Fedora is pretty good there, but I wouldnt use the DNF variants.

The atomic variants though totally rock. Atomic Desktops, IoT, etc.

The atomic model deals with all the troubles you would have with so new packages.

OpenSUSE slowroll would be a better middle-ground, but I have had strange broken packages and they dont have a useful atomic model, as it is not image-based.

[–] [email protected] 1 points 2 months ago (1 children)

The downside with the Atomic variants is that ostree is much slower and takes additional storage and bandwidth. It isn't half bad if you are willing to reboot but it does add an additional layer of complexity.

[–] [email protected] 1 points 2 months ago (1 children)

I really need to try NixOS, it may be good?

[–] [email protected] 1 points 2 months ago (1 children)

It is very complicated for little value add. I would much rather use Ansible or bash scripting.

Ansible is useful in particular as it is much more repeatable and you can use Ansible pull to pull from a git repo

[–] [email protected] 1 points 2 months ago* (last edited 2 months ago) (1 children)

The thing is package management, resettability, rebasing/redeploying with a config file, and avoiding config file creep.

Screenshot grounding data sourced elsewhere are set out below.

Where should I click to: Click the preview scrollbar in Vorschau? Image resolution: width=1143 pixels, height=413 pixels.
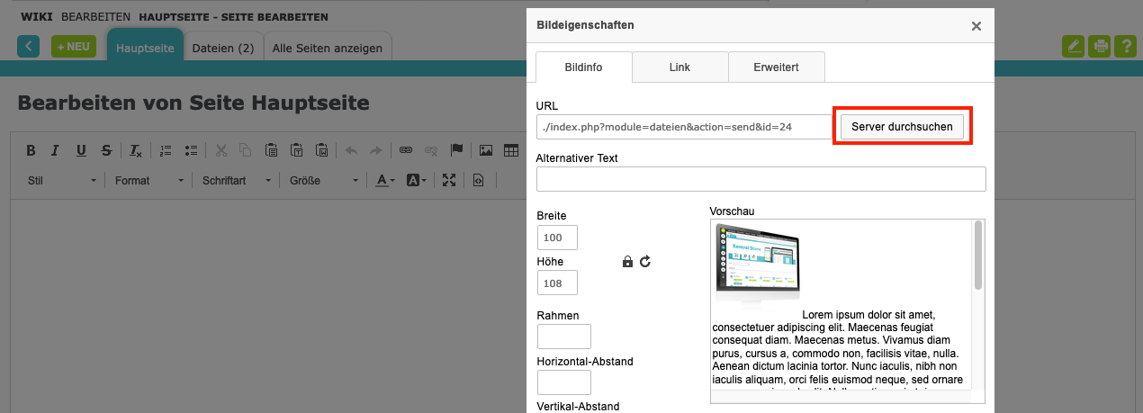pyautogui.click(x=978, y=256)
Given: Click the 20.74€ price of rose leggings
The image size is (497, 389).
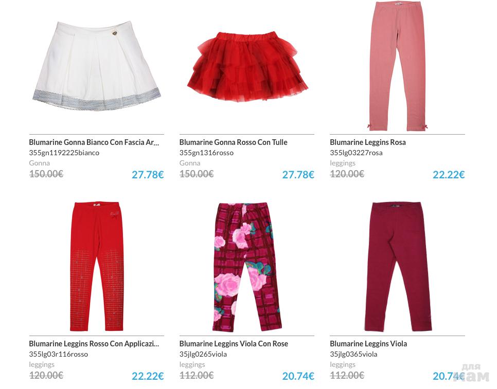Looking at the screenshot, I should (298, 376).
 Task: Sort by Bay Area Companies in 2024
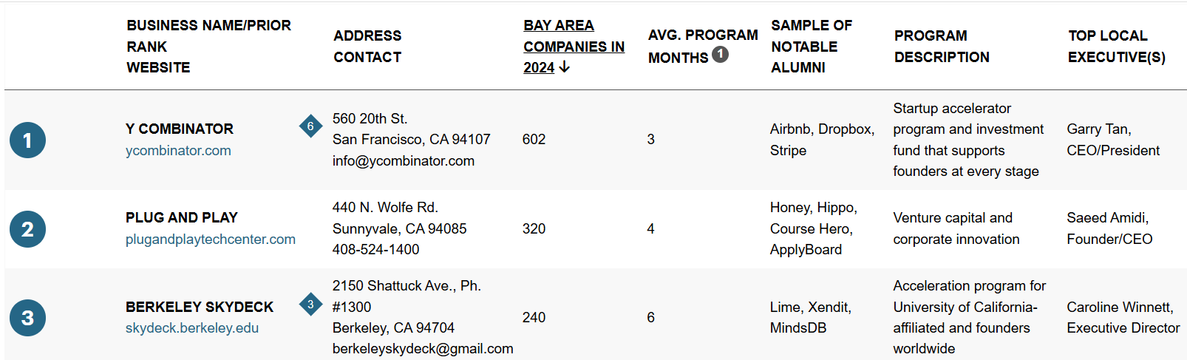(x=573, y=46)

I broke 10 distros before, and of course I also learned, but I simply didnt break Fedora Atomic Desktops in 2 years or so.

But I layer about 20 packages, which is not a really nice process on Atomic, while it works for sure.

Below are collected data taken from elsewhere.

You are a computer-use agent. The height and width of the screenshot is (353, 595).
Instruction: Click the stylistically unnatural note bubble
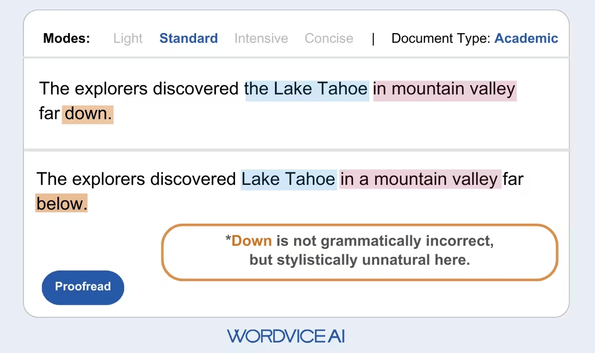(360, 252)
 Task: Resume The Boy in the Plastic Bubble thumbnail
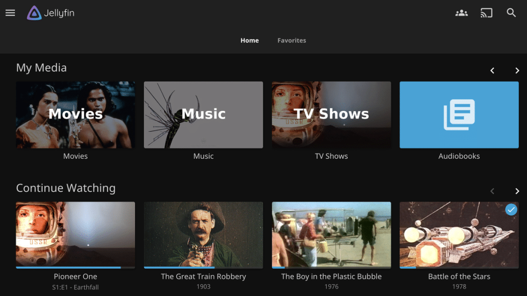point(331,234)
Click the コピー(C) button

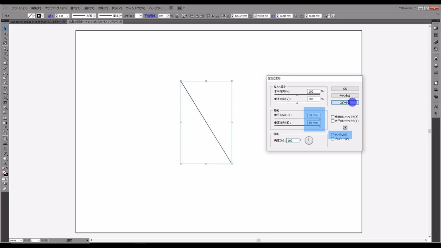345,102
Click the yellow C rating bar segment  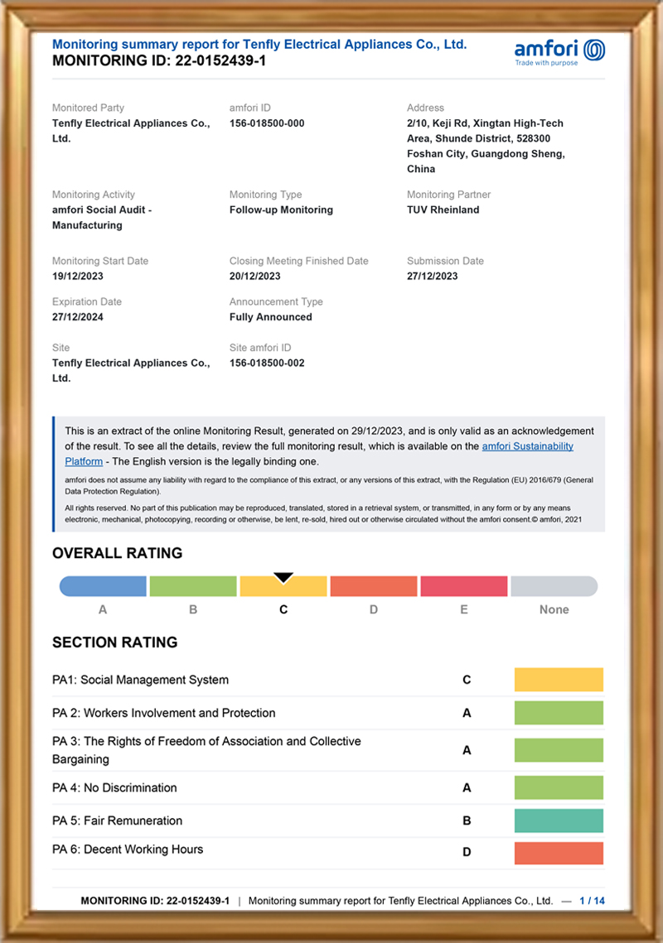(x=283, y=588)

[–] [email protected] 1 points 2 months ago (1 children)

I use Fedora silver blue and it is mostly solid. However, it isn't something I would jump into without an interest in immutable Linux or embedded systems.

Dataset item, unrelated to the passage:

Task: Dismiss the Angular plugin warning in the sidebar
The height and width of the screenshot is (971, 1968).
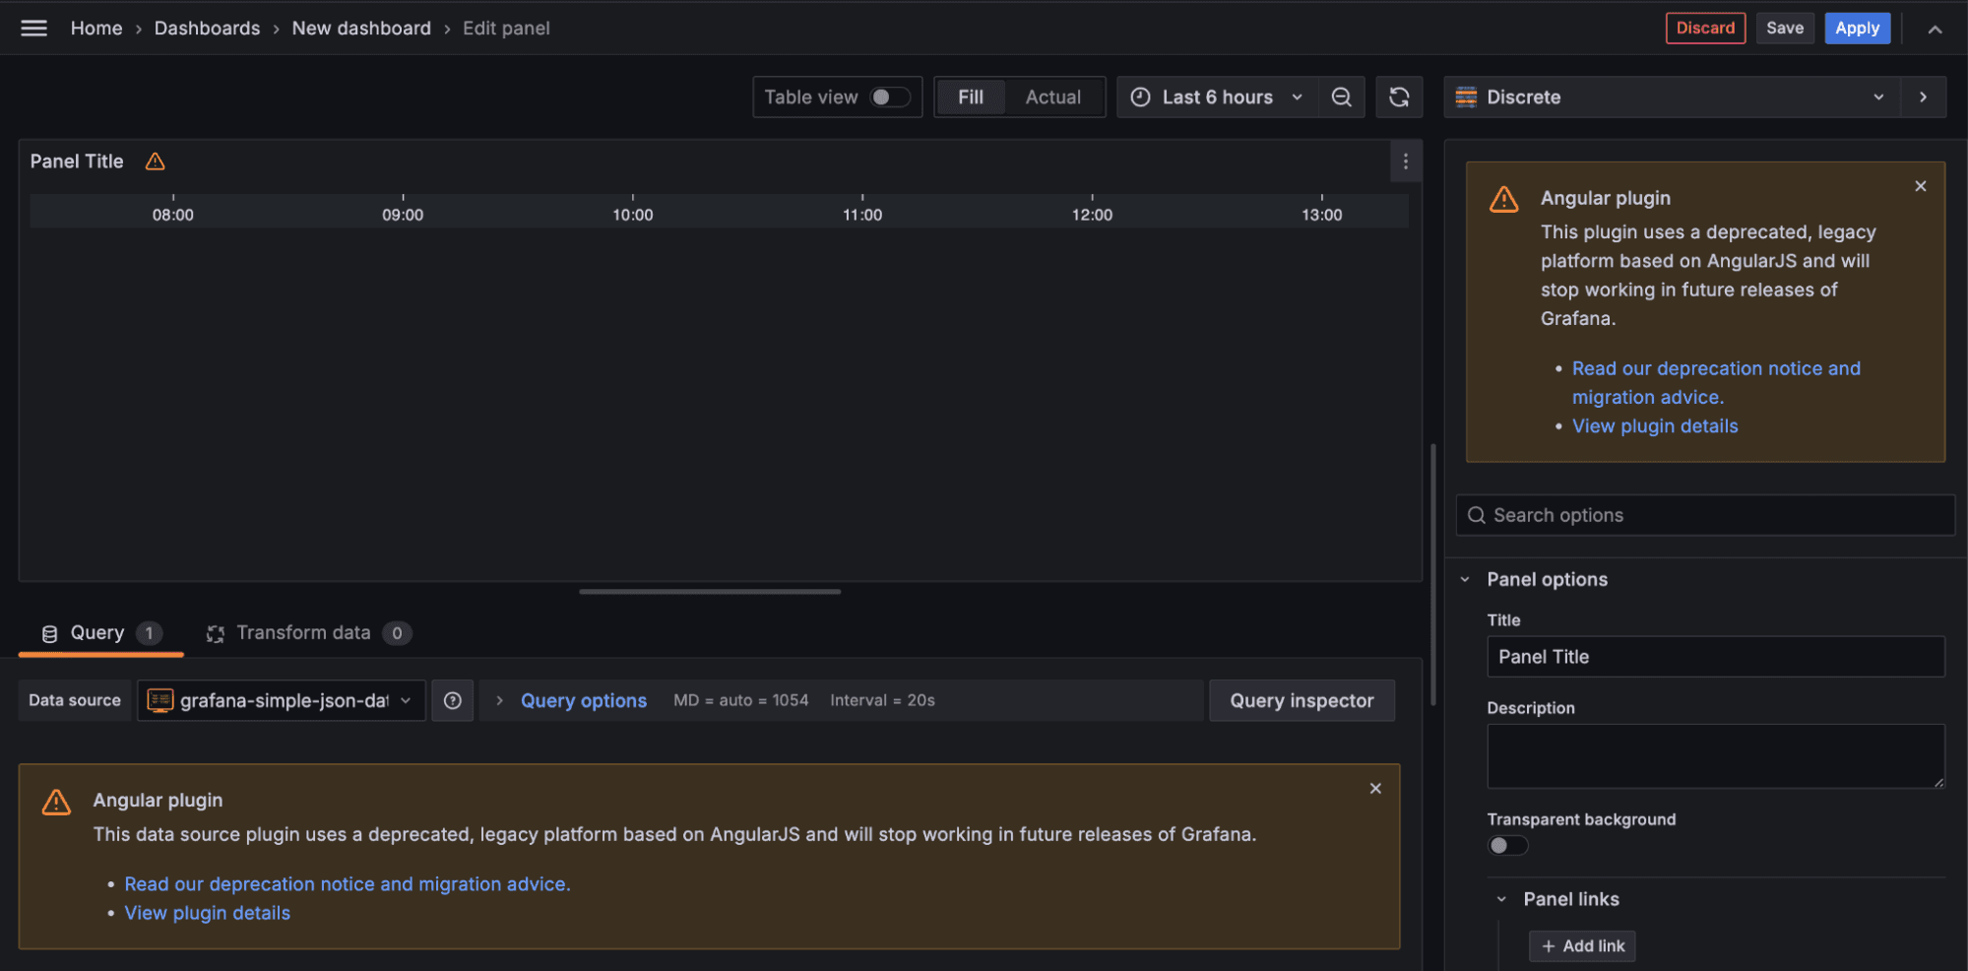Action: (x=1920, y=186)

[–] [email protected] 1 points 2 months ago

I think Silverblue is the perfect distro for random computers you never manage.

Actually uBlue silverblue as they fix the like 5 issues there are, like an intelligent and actually automatic updater, flathub, drivers etc.

[–] [email protected] 0 points 2 months ago

Slackware current.

[–] [email protected] 0 points 2 months ago

I like the idea of a stable distro as the host OS and Distrobox with Arch and the AUR for applications.

For most of my machines, I do not need the latest kernel or even the latest desktop environment. But it is a pain to have out of date desktop apps and especially dev tools.

I think this strikes a nice balance.

[–] [email protected] -3 points 2 months ago* (last edited 2 months ago) (4 children)

Arch is not harder to maintain nor is it easier to break, that's a myth. If anything, it's the opposite, as a rolling release stays up to date, though it relies on the user keeping it up to date. If you get lazy with updates, then yes, you are going to have problems eventually.